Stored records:

=== Section Start ===

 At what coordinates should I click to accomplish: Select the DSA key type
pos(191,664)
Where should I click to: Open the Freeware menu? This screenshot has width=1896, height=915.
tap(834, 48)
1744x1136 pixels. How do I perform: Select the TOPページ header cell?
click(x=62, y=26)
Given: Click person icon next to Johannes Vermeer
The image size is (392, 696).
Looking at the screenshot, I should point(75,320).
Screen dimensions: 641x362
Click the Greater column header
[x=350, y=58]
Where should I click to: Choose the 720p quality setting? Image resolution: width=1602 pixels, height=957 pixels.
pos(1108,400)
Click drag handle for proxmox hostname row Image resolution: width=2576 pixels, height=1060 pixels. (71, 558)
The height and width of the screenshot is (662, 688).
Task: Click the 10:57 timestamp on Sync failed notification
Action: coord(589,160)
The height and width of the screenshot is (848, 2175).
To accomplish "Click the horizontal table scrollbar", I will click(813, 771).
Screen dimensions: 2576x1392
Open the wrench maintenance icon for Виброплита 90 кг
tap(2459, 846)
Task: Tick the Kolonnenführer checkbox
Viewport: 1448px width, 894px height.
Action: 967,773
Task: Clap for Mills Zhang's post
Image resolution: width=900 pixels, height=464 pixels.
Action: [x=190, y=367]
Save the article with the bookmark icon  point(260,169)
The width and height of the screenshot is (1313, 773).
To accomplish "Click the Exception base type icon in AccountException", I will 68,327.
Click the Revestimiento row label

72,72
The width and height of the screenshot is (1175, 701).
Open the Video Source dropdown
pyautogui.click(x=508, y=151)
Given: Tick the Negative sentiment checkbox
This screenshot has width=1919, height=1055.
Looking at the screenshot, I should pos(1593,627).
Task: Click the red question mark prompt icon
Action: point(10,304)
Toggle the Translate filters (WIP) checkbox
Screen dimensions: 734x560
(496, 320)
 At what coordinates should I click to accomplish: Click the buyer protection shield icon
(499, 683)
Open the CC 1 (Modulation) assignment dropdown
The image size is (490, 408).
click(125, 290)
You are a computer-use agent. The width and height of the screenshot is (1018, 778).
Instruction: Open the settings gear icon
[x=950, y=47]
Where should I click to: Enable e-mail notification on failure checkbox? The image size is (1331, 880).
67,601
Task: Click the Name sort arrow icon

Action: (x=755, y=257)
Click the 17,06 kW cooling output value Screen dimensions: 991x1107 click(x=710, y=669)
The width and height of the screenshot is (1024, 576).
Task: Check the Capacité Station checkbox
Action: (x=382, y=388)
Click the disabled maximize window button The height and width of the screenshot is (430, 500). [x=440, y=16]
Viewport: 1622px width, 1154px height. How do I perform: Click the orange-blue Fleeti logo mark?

=== Section End ===

What is needed: Set down every record above exactly as given.

Solution to this problem:
 At what coordinates should I click to accomplish: Select the DSA key type
pos(191,664)
Where should I click to: Open the Freeware menu? This screenshot has width=1896, height=915.
tap(834, 48)
1744x1136 pixels. How do I perform: Select the TOPページ header cell?
click(x=62, y=26)
Given: Click person icon next to Johannes Vermeer
The image size is (392, 696).
Looking at the screenshot, I should point(75,320).
Screen dimensions: 641x362
Click the Greater column header
[x=350, y=58]
Where should I click to: Choose the 720p quality setting? Image resolution: width=1602 pixels, height=957 pixels.
pos(1108,400)
Click drag handle for proxmox hostname row Image resolution: width=2576 pixels, height=1060 pixels. (71, 558)
The height and width of the screenshot is (662, 688).
Task: Click the 10:57 timestamp on Sync failed notification
Action: coord(589,160)
The height and width of the screenshot is (848, 2175).
To accomplish "Click the horizontal table scrollbar", I will click(813, 771).
Screen dimensions: 2576x1392
Open the wrench maintenance icon for Виброплита 90 кг
tap(2459, 846)
Task: Tick the Kolonnenführer checkbox
Viewport: 1448px width, 894px height.
Action: 967,773
Task: Clap for Mills Zhang's post
Image resolution: width=900 pixels, height=464 pixels.
Action: [x=190, y=367]
Save the article with the bookmark icon  point(260,169)
The width and height of the screenshot is (1313, 773).
To accomplish "Click the Exception base type icon in AccountException", I will 68,327.
Click the Revestimiento row label

72,72
The width and height of the screenshot is (1175, 701).
Open the Video Source dropdown
pyautogui.click(x=508, y=151)
Given: Tick the Negative sentiment checkbox
This screenshot has width=1919, height=1055.
Looking at the screenshot, I should pos(1593,627).
Task: Click the red question mark prompt icon
Action: point(10,304)
Toggle the Translate filters (WIP) checkbox
Screen dimensions: 734x560
(496, 320)
 At what coordinates should I click to accomplish: Click the buyer protection shield icon
(499, 683)
Open the CC 1 (Modulation) assignment dropdown
The image size is (490, 408).
click(125, 290)
You are a computer-use agent. The width and height of the screenshot is (1018, 778).
Instruction: Open the settings gear icon
[x=950, y=47]
Where should I click to: Enable e-mail notification on failure checkbox? The image size is (1331, 880).
67,601
Task: Click the Name sort arrow icon

Action: (x=755, y=257)
Click the 17,06 kW cooling output value Screen dimensions: 991x1107 click(x=710, y=669)
The width and height of the screenshot is (1024, 576).
Task: Check the Capacité Station checkbox
Action: (x=382, y=388)
Click the disabled maximize window button The height and width of the screenshot is (430, 500). [x=440, y=16]
Viewport: 1622px width, 1154px height. How do I perform: Click the orange-blue Fleeti logo mark?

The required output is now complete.